O presidente da CPMI do INSS, senador Carlos Viana (Podemos-MG), anunciou que colocará em votação nesta quinta-feira (27) o pedido de convocação do ministro da Advocacia-Geral da União, Jorge Messias, indicado por Lula para o Supremo Tribunal Federal. A decisão foi divulgada pelo parlamentar na madrugada desta terça (25), em publicação no X.
Segundo Viana, o colegiado deverá decidir se Messias será chamado obrigatoriamente a depor. “Os parlamentares terão a oportunidade de votar contra ou a favor. Em temas que envolvem o interesse público, a verdade sempre encontra seu caminho, e o Parlamento existe para permitir que ela apareça”, afirmou.
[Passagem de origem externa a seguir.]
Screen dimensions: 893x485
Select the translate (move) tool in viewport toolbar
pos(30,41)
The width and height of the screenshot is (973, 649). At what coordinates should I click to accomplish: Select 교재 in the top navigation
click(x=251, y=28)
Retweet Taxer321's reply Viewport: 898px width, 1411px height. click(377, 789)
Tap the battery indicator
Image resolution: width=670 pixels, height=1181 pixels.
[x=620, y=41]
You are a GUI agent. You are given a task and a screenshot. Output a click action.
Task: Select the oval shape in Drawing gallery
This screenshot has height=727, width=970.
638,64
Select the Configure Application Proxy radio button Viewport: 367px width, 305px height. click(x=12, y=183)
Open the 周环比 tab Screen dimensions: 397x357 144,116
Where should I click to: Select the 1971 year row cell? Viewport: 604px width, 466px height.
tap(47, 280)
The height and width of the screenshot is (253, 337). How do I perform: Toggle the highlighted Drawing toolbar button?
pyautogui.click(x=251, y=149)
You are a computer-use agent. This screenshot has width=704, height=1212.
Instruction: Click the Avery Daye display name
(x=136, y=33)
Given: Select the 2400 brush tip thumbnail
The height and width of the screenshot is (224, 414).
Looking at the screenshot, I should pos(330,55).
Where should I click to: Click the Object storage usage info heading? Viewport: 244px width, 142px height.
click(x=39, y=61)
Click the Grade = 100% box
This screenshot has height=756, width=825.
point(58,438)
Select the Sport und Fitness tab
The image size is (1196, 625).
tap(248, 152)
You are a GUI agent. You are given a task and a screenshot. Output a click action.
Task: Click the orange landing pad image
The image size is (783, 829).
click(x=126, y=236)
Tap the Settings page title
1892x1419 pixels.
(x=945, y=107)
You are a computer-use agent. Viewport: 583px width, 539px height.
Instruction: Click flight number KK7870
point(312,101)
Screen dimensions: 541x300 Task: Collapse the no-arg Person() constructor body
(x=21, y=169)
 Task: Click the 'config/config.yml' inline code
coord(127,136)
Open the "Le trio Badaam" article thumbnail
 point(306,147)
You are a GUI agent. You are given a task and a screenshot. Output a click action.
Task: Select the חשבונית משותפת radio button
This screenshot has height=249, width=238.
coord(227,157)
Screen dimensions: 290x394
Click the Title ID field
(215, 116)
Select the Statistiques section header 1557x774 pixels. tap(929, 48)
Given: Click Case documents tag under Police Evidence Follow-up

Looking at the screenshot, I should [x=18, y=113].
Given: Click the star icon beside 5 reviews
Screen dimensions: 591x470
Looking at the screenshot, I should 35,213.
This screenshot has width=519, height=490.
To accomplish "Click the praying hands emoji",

A pressão ocorre no momento mais sensível para o chefe da AGU, que tenta construir apoio no Senado para garantir sua aprovação ao STF. A comissão já havia aprovado, em setembro, um convite para que ele prestasse esclarecimentos, mas, após novas revelações, parte dos deputados e senadores passou a defender a convocação formal.
Messias entrou no foco da CPMI após reportagem apontar que uma equipe da AGU identificou descontos associativos ilegais ainda em 2024, incluindo suspeitas envolvendo uma entidade cujo vice-presidente é o irmão do presidente Lula. O caso reacendeu críticas ao ministro.
O relator da comissão, deputado Alfredo Gaspar (União Brasil-AL), foi direto ao cobrar sua presença: “Acredito que nós temos a obrigação de convidar ou convocar o senhor Messias para prestar depoimento nesta comissão, sob pena de prevaricação nossa”.
Antes mesmo da instalação da CPMI, Messias havia externado preocupação de que a investigação atrapalhasse o ressarcimento de aposentados e pensionistas prejudicados pelo esquema dos descontos. Agora, porém, o clima político é outro — e o ministro chega à reta final de sua indicação ao STF sob ainda mais pressão.